Royal jewels smuggled out of Russia during the 1917 revolution, alongside rare colored diamonds, are heading up for auction next week in Geneva, SwitzerlandReuters reported.

A ring with an orange-pink diamond weighing 25.62 carats is estimated to fetch $3.9 million to $5.9 million, and is the main attraction of the auction, CNN reported.

"A beautiful crystal, it's a fantastic color with a little bit of orange but not too much, so it's a very subtle color," Olivier Wagner, head of sales and jewelry expert at Sotheby's Geneva, told Reuters.

The auction is attracting folks who have deep pockets that want to spend big after over a year locked away in a pandemic.

"The market is currently very dynamic and after the pandemic people are very keen to buy jewelry today and to buy something tangible they can enjoy,” Wagner told Reuters.

Other items on the expensive block are a large oval sapphire and diamond brooch and matching ear-clips from the jewelry box of the aunt of the last Russian emperor, Nicholas II, CNN reported.

"They belonged to the Grand Duchess Maria Pavlovna of Russia who was the queen of social life in St.

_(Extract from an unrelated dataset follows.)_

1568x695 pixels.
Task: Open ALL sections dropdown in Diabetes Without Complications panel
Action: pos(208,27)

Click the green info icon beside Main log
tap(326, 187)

Petersburg. She was the wife of the Grand Duke Vladimir, so the son of the tsar (Alexander II), and she had a fantastic collection of jewels," Wagner told Reuters.

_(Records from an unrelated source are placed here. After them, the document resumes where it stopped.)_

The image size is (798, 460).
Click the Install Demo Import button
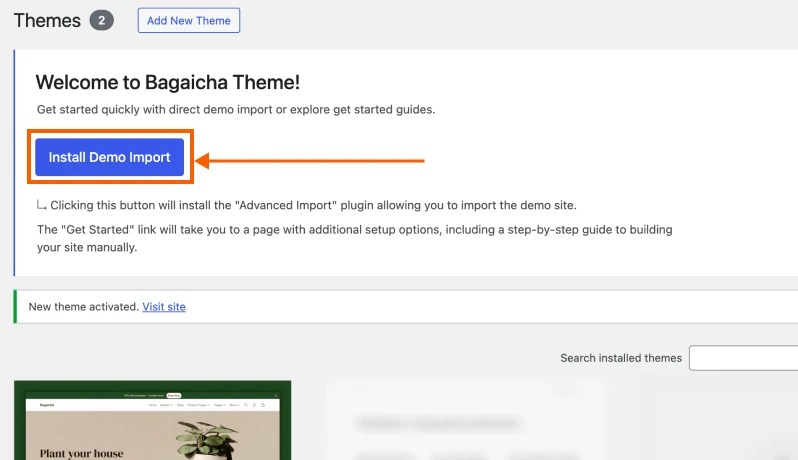tap(109, 157)
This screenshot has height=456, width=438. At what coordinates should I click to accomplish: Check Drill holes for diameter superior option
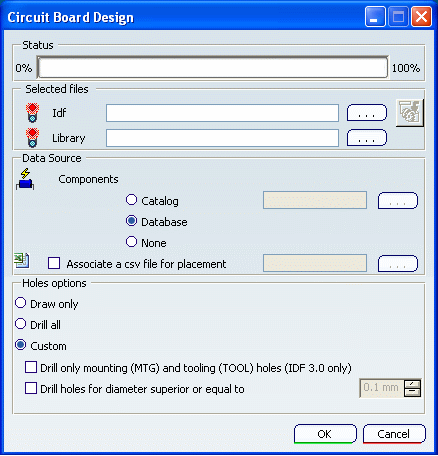click(31, 388)
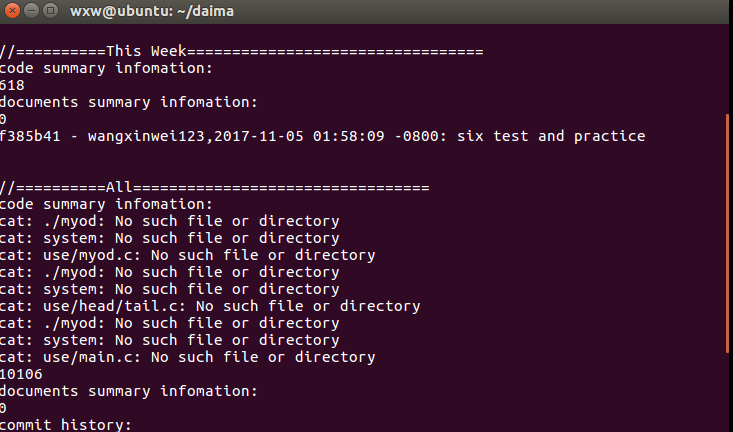733x432 pixels.
Task: Click the This Week header line
Action: pyautogui.click(x=241, y=51)
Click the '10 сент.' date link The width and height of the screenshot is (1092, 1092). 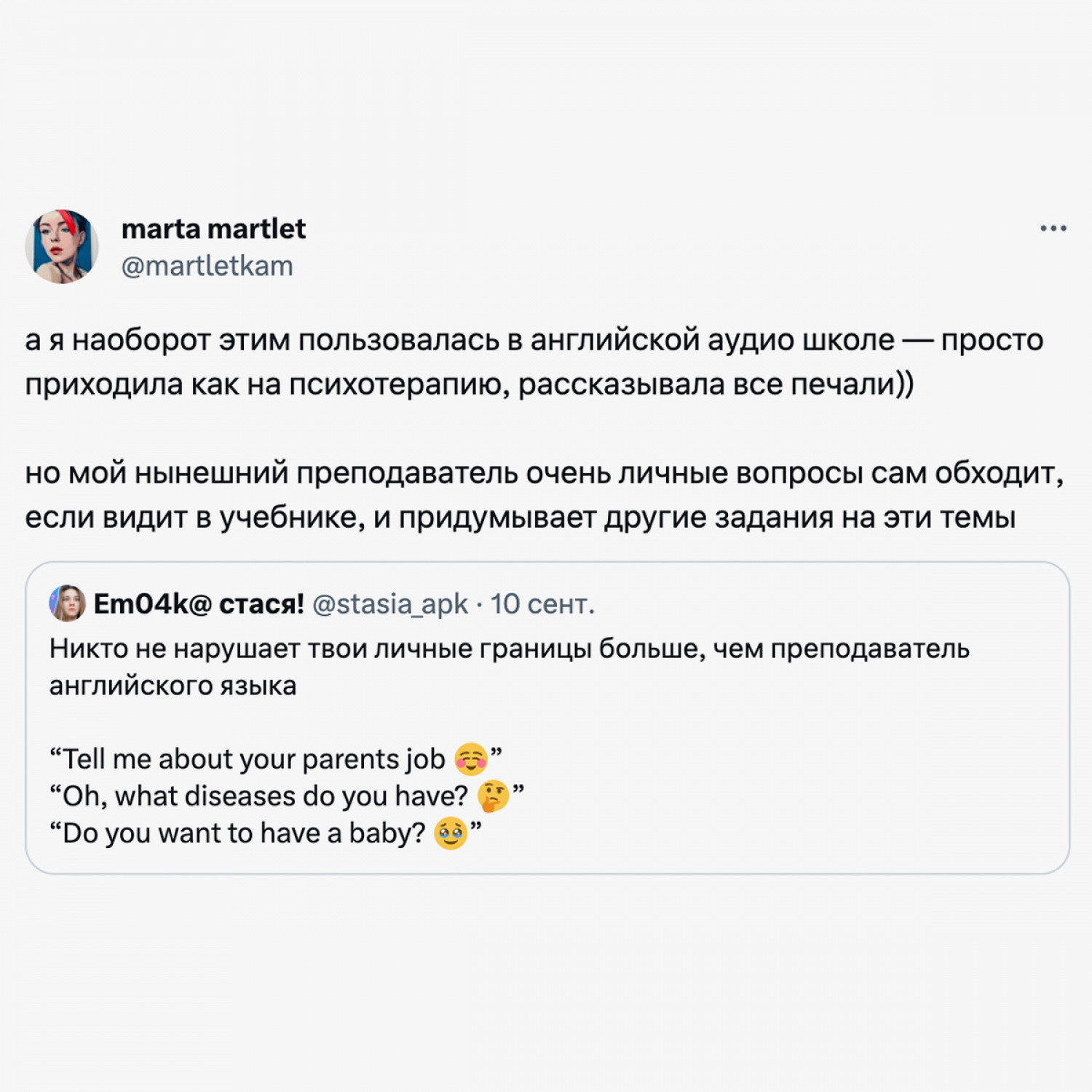click(542, 604)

The royal set was entrusted to Pavlovna’s friend Albert Henry Stopford, a British diplomat in Russia, who took them to London for safekeeping along with other jewels, Reuters said. Pavlovna escaped from the Russian Revolution and died in France in 1920. Her brooch and earrings are being sold by a regal European family who bought them at auction in 2009, the auction house said, according to Reuters.